Preferably, the relative time obtaining unit is specifically configured to:

Preferably, further for:

subtracting the stored time from a base time to obtain an offset time; dividing the relative time by a storage interval to obtain an offset; the offset is multiplied by the data block size and added to the starting memory address to obtain the memory address.

The embodiment of the present invention further provides a data block storage device, which includes a processor, a memory, and a computer program stored in the memory, where the computer program can be executed by the processor to implement the data block storage method.

The embodiment of the present invention further provides a computer-readable storage medium, where the computer-readable storage medium includes a stored computer program, and when the computer program runs, the apparatus where the computer-readable storage medium is located is controlled to execute the data block storage method described above.

In the above embodiment, the storage time and the storage address of the data block are mapped through the storage interval and the data block size to obtain the storage address, and then the target data block is stored in the storage address corresponding to the storage time mapping to complete the storage. Under the condition of not storing time information occupying most space, the storage time point of the data can be known under the operation of reading the data block, most storage space is saved, and the data storage capacity is improved.

Drawings

In order to more clearly illustrate the technical solution of the present invention, the drawings needed to be used in the embodiments will be briefly described below, and it is obvious that the drawings in the following description are only some embodiments of the present invention, and it is obvious for those skilled in the art that other drawings can be obtained according to the drawings without creative efforts.

Fig. 1 is a flowchart illustrating a data block storage method according to a first embodiment of the present invention.
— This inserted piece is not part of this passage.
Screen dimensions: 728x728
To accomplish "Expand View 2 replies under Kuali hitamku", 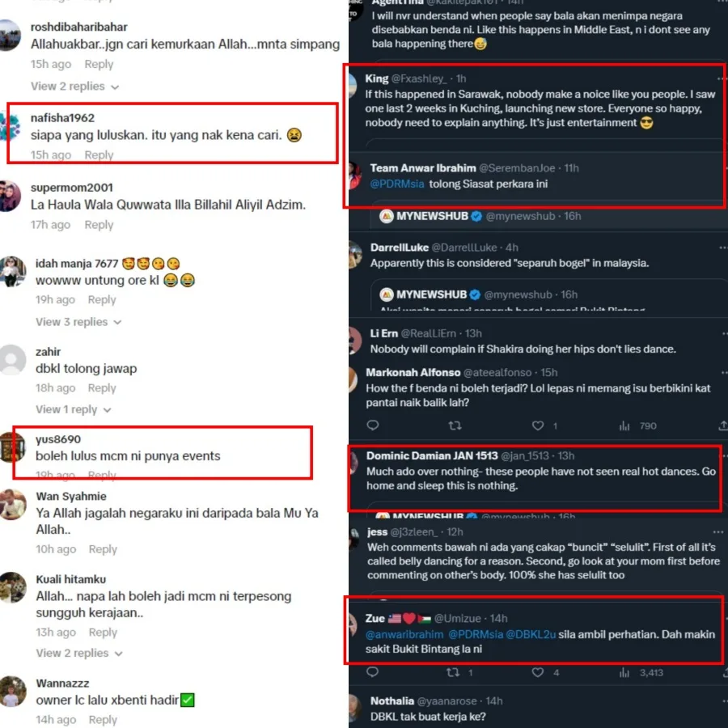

Fig. 2 is a mapping relationship diagram of storage time and storage address provided by the first embodiment of the present invention.

Fig. 3 is a schematic structural diagram of a data block storage device according to a second embodiment of the present invention.

Detailed Description

The technical solutions in the embodiments of the present invention will be clearly and completely described below with reference to the drawings in the embodiments of the present invention, and it is obvious that the described embodiments are only a part of the embodiments of the present invention, and not all of the embodiments. All other embodiments, which can be derived by a person skilled in the art from the embodiments given herein without making any creative effort, shall fall within the protection scope of the present invention.

In order to better understand the technical scheme of the invention, the following detailed description of the embodiments of the invention is made with reference to the accompanying drawings.

It should be understood that the described embodiments are only some embodiments of the invention, and not all embodiments. All other embodiments, which can be derived by a person skilled in the art from the embodiments given herein without making any creative effort, shall fall within the protection scope of the present invention.

The terminology used in the embodiments of the invention is for the purpose of describing particular embodiments only and is not intended to be limiting of the invention. As used in the examples of the present invention and the appended claims, the singular forms "a," "an," and "the" are intended to include the plural forms as well, unless the context clearly indicates otherwise.

It should be understood that the term "and/or" as used herein is merely one type of association that describes an associated object, meaning that three relationships may exist, e.g., a and/or B may mean: a exists alone, A and B exist simultaneously, and B exists alone. In addition, the character "/" herein generally indicates that the former and latter related objects are in an "or" relationship.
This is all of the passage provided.